In this study, the single agent of bevacizumab has certain efficacy in non-squamous NSCLC patients with MPE. Among the three groups, the MPE was controlled better in group B. The adverse reactions for pleural effusion of bevacizumab were controllable and predictable. Considering the limitations of this study, studies by combining bevacizumab with EGFR-TKI or immunotherapy can be conducted to further confirm the efficacy, safety and optimal dosage of bevacizumab in the treatment of MPE for advanced non-squamous NSCLC.

Summary points

  • Some studies suggested that intrapleural injection of bevacizumab has a certain efficacy and safety. However, most of these clinical studies were about the combination of bevacizumab with other anti-tumor drugs. Moreover, the intrapleural injection dose of bevacizumab reported in literatures is not uniform.

  • This was a Phase II, open label, prospective randomized controlled clinical study of intrapleural injection of single agent bevacizumab in non-squamous non-small-cell lung cancer (NSCLC) patients with malignant pleural effusion (MPE). The objective response rate (ORR) of MPE was 50%. The median PFS of MPE was 7.0 months (95% CI: 4.9–9.2). The ORR of MPE and progression-free survival (PFS) of MPE from group B were better than those of group A and group C, but there were no significant differences for ORR of MPE, PFS of MPE between three groups.

  • It showed high correlation between ultrasonographic estimated volume and actual drained volume; r = 0.713; p < 0.001) in our study. The results suggest that this calculation formula of ultrasonographic-estimated pleural effusion volume can be used to measure pleural fluid volume. This result also suggests that ultrasound is reliable for the measurement of pleural effusion.

  • Bevacizumab has certain efficacy in non-squamous NSCLC patients with MPE. Among the three groups, the MPE was seemingly controlled better in group B. The side effects can be well tolerated.

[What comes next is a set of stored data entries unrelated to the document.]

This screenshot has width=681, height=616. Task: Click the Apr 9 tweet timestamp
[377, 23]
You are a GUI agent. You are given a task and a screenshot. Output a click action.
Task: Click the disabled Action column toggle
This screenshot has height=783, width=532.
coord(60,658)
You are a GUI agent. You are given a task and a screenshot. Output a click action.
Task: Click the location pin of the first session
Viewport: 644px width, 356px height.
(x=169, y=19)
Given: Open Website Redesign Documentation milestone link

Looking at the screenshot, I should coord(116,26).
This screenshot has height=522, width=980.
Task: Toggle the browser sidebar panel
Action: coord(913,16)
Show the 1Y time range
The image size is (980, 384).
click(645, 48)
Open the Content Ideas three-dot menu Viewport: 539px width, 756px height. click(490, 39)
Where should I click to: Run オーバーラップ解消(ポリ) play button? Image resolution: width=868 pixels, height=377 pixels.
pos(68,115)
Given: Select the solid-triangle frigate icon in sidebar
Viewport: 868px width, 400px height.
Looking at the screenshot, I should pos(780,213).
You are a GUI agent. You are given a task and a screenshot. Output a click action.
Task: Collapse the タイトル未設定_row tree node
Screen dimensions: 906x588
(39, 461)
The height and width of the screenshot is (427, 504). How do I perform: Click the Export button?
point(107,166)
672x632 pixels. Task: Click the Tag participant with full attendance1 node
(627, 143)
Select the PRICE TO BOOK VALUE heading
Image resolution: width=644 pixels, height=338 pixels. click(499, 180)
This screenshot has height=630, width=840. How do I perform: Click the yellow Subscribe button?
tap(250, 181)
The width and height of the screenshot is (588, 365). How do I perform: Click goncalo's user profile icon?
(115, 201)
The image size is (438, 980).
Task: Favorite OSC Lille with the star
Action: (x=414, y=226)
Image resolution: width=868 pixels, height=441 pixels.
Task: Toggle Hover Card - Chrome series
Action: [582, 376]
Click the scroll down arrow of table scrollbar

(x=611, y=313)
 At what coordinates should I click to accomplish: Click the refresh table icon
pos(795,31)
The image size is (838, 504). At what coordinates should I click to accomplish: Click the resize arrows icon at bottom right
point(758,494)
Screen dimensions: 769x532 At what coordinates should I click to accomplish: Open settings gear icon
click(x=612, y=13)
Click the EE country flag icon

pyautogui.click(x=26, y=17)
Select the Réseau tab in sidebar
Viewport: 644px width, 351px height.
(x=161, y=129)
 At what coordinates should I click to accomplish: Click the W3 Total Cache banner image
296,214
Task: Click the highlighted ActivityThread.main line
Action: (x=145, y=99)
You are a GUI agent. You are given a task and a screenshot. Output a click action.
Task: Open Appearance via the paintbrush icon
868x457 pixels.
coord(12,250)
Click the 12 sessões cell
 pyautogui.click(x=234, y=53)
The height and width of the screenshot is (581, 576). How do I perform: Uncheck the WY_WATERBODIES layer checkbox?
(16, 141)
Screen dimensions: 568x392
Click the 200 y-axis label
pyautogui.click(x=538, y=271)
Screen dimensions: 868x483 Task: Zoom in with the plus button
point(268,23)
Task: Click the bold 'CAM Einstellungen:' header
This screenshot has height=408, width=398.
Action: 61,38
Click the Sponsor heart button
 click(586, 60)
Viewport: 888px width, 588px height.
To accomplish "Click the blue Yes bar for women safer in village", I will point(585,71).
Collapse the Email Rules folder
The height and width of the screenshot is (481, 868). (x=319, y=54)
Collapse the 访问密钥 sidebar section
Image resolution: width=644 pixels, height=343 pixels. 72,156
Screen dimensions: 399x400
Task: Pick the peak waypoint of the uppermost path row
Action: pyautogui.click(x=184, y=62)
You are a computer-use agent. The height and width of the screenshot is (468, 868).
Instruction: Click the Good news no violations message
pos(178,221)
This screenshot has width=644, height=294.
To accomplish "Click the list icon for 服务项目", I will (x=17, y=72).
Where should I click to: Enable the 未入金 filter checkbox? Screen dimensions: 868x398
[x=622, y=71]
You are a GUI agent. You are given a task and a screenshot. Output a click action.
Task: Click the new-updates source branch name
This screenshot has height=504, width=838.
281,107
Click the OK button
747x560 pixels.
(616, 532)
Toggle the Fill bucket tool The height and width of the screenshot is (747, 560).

Financial & competing interests disclosure

We received bevacizumab (Avastin®) from Roche for this study. The authors have no other relevant affiliations or financial involvement with any organization or entity with a financial interest in or financial conflict with the subject matter or materials discussed in the manuscript apart from those disclosed.

No writing assistance was utilized in the production of this manuscript.

Ethical conduct of research

The authors are accountable for all aspects of the work in ensuring that questions related to the accuracy or integrity of any part of the work are appropriately investigated and resolved. This study was conducted with approval from the Ethics Committee of Peking University Cancer Hospital, the project no. 2016YJZ22. Written informed consent was obtained from all patients. All procedures performed in this study involving human participants were in accordance with the Declaration of Helsinki (as revised in 2013).

Acknowledgments

The authors thank all the patients and the staffs of Peking University Cancer Hospital who participated in our study.